After the tour, we had to buy an umbrella and stay in the gift shop to wait for the rain to stop. Unfortunately, it started pouring almost as soon as we left, but the next day we were able to take a picture of the outside. Further along Meeting St. toward the Battery and White Point Gardens is the Calhoun Mansion, built by an ancestor of John C. It has been furnished in the Victorian style, unfortunately, and is oppressively overstuffed with collections, "artwork," and excess. Our guide told us that it is privately owned by people who live there about 10% of the time. They use the many items on the dining room table, except the blue glass finger bowls. They are clearly among the 1%. There was a large but rather poorly painted portrait of a lady in the dining room which the guide said was painted by "Marie Cazog." I was relieved that she had not mispronounced "Mary Cassatt," one of my favorites from the Shelburne Museum.
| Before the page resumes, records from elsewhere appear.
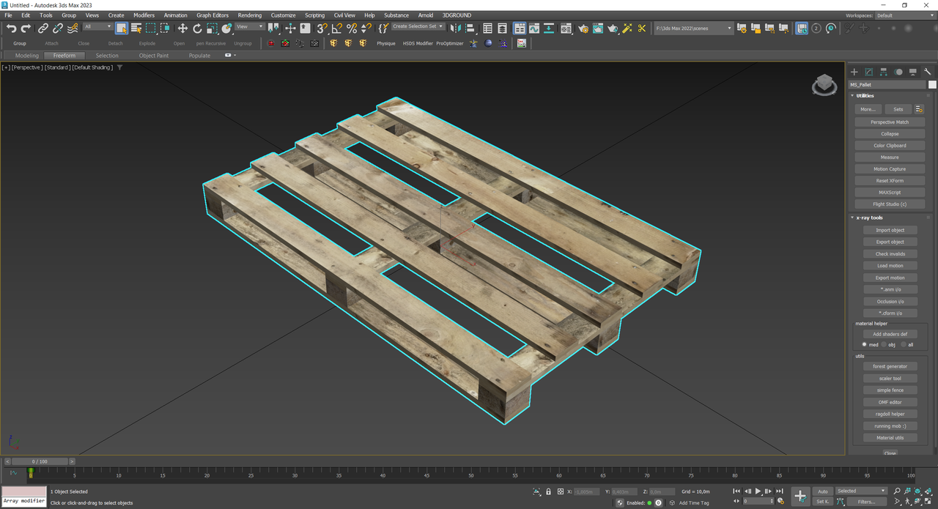Viewport: 938px width, 509px height.
Task: Open the Modify panel tab icon
Action: [868, 72]
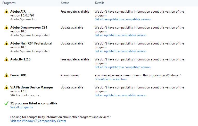Get the free update link for Adobe AIR

[122, 19]
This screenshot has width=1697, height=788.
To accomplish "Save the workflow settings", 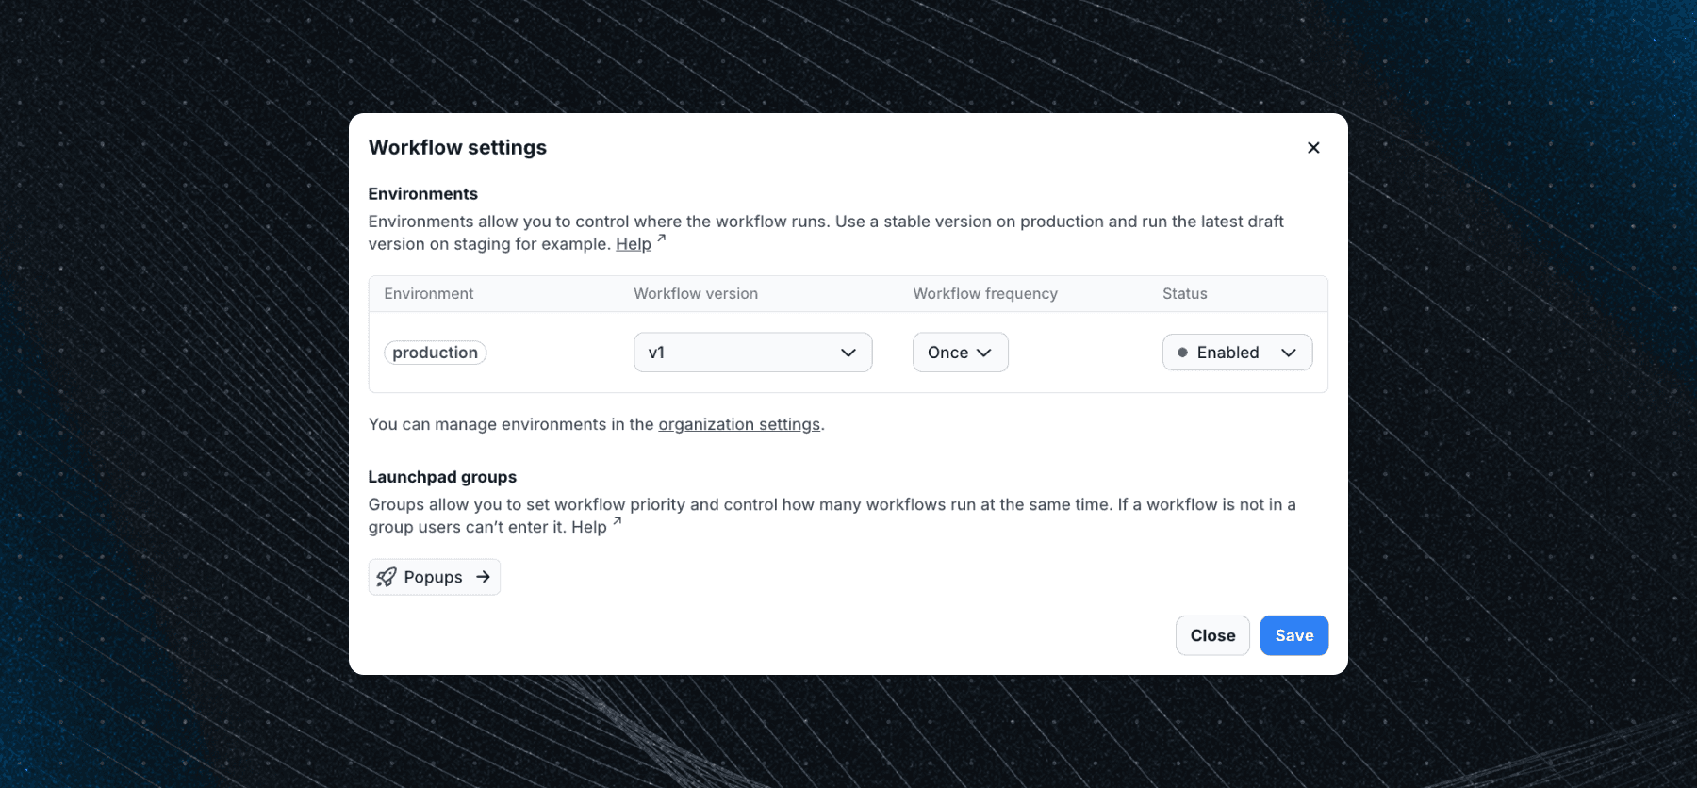I will click(x=1293, y=635).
About a mile up Meeting St. from the Battery is the Charleston Museum which we enjoyed. There was a collection of botanical quilts and historic clothing, as well as a good display of artifcats from early Charleston. Videos discussed the cultivation of rice in the area which the slaves brought knowledge of from Africa. The Civil War was also covered sensitively. We wished we had visited the museum before our last day, but when we went earlier in the week the building was full of school tours. There was a food and wine festival going on in Marion Park, named for Revolutionary War hero "Swamp Fox" Francis Marion.
Across the street from the museum is another house in the Federalist style, the Joseph Manigault House, designed by Gabriel Manigault, an amateur architect responsible for several Charleston homes. This shows the back of the house from the garden which also featured a cute temple gate. The original colors inside were soothing with the walls a light turquoise and woodwork painted gray. The house also had a circular staircase in its front hall. It was a nice end to our trip to Charleston.